= WHAT THE EXERCISE ASKS =
Extract every line of the entries below that contains the string "Rezultati". Matching is case-sensitive.

(Saved entries)

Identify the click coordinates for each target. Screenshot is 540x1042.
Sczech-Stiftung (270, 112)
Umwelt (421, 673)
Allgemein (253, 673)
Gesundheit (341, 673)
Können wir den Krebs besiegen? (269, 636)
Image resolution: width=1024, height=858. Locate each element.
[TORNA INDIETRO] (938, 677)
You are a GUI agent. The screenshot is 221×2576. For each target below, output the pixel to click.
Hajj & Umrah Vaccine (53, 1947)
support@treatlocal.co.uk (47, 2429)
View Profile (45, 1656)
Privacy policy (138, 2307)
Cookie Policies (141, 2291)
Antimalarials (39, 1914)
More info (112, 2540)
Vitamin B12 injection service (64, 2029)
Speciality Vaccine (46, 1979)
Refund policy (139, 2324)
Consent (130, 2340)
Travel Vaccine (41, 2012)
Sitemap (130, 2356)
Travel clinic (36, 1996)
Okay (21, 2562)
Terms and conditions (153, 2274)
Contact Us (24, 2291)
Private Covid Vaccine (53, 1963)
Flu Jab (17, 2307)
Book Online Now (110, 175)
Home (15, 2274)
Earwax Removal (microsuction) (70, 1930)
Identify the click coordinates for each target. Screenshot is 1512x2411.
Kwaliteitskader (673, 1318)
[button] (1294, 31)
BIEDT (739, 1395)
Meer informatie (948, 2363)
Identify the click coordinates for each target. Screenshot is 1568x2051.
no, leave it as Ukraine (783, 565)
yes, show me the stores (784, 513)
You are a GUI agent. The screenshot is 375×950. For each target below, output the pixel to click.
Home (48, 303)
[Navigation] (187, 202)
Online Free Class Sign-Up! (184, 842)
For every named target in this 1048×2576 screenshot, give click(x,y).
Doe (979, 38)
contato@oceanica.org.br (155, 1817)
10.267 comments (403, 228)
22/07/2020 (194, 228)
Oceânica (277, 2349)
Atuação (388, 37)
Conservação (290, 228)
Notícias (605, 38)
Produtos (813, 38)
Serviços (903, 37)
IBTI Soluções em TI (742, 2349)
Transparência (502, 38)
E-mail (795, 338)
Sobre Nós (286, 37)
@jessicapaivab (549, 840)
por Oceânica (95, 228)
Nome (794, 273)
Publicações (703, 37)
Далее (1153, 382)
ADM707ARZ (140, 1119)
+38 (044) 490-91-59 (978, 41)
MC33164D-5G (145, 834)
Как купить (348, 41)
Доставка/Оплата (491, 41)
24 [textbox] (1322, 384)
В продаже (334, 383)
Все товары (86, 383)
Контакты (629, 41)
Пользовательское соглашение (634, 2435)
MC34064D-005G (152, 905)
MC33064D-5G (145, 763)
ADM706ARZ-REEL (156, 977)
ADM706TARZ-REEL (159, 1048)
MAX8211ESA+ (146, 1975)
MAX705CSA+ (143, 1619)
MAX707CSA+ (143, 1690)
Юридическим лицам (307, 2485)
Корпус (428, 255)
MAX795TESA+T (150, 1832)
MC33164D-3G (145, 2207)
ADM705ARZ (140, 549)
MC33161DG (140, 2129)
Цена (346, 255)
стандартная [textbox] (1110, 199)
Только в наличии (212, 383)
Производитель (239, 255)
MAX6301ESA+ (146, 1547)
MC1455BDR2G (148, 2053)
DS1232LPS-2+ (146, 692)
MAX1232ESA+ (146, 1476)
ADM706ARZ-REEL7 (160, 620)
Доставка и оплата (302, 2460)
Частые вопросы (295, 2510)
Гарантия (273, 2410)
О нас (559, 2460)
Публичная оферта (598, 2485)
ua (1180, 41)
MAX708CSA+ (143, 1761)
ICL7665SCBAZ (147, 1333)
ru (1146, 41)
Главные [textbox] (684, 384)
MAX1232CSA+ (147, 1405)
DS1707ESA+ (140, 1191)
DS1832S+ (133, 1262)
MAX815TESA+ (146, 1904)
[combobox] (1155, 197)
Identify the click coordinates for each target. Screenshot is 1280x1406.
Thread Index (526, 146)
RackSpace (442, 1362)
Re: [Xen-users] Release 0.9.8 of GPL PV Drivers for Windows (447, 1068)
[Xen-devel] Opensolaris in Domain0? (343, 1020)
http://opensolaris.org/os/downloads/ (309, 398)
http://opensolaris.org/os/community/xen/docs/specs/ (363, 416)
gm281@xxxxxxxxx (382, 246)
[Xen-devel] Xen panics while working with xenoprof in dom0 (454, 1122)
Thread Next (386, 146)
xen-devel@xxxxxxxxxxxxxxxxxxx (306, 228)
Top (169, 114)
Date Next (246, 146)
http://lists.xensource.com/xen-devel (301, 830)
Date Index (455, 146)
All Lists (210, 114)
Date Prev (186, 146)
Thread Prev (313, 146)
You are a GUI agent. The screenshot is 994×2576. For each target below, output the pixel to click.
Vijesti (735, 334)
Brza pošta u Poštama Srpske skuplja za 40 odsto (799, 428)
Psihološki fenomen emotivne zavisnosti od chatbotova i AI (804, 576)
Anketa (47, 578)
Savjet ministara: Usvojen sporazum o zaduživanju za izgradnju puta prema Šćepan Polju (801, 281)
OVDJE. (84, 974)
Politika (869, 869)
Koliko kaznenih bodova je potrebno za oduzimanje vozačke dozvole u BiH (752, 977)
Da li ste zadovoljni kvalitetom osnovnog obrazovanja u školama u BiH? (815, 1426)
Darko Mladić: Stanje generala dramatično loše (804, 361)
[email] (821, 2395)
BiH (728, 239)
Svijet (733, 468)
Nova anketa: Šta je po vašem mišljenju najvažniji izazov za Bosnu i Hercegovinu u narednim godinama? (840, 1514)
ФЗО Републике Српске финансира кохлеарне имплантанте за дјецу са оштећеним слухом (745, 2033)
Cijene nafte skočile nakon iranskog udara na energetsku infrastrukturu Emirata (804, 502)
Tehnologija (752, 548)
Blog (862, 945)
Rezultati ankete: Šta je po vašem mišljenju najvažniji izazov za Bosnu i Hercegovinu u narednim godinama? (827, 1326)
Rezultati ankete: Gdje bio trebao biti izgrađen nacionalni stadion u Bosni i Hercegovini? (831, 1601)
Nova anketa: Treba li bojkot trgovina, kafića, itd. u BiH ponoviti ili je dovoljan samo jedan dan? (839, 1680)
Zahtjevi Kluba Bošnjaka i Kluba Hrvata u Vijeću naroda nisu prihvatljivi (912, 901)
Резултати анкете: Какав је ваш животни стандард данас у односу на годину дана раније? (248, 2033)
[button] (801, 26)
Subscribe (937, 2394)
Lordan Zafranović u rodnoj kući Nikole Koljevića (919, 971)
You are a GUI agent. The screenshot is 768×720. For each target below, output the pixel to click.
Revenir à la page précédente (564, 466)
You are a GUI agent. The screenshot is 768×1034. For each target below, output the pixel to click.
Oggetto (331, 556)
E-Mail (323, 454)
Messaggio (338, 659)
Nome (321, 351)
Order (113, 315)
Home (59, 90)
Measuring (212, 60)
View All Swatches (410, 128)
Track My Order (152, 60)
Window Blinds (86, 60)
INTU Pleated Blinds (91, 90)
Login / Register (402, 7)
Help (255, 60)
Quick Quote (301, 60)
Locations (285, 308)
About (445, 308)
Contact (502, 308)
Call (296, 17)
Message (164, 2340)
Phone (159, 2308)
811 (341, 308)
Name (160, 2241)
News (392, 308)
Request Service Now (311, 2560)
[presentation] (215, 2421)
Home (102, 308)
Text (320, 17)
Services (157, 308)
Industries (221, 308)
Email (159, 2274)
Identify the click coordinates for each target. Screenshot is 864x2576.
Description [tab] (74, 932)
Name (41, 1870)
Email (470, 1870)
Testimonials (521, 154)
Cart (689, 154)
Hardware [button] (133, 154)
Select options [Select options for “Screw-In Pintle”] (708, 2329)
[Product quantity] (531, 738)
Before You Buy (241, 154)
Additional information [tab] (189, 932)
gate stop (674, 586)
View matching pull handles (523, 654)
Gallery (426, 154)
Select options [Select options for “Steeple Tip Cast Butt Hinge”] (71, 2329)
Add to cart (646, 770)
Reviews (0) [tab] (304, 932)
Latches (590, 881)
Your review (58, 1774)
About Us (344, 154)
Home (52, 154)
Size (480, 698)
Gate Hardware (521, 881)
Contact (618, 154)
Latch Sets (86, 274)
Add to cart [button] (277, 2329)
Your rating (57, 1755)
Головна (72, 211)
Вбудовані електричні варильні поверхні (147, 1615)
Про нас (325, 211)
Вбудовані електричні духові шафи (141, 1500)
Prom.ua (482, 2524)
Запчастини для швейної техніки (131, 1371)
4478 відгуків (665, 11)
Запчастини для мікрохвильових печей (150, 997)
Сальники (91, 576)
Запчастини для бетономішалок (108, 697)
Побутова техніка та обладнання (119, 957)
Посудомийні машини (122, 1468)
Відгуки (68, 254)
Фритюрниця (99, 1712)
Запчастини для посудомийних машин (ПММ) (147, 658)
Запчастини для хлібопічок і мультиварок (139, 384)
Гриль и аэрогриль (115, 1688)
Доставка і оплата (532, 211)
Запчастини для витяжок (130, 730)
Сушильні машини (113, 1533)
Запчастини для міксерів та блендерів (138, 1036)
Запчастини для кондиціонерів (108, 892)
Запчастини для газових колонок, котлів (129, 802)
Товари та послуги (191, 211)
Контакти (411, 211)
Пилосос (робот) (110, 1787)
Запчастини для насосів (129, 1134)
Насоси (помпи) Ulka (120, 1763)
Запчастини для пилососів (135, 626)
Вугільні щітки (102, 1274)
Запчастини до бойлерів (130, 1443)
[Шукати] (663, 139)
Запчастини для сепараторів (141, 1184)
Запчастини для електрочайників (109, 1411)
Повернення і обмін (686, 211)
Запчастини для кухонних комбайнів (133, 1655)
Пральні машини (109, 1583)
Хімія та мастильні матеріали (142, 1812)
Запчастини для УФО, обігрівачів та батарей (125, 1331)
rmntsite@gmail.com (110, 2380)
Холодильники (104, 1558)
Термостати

= EXERCISE SOLUTION =
Rezultati ankete: Šta je po vašem mišljenju najvažniji izazov za Bosnu i Hercegovinu u narednim godinama? (827, 1326)
Rezultati ankete: Gdje bio trebao biti izgrađen nacionalni stadion u Bosni i Hercegovini? (831, 1601)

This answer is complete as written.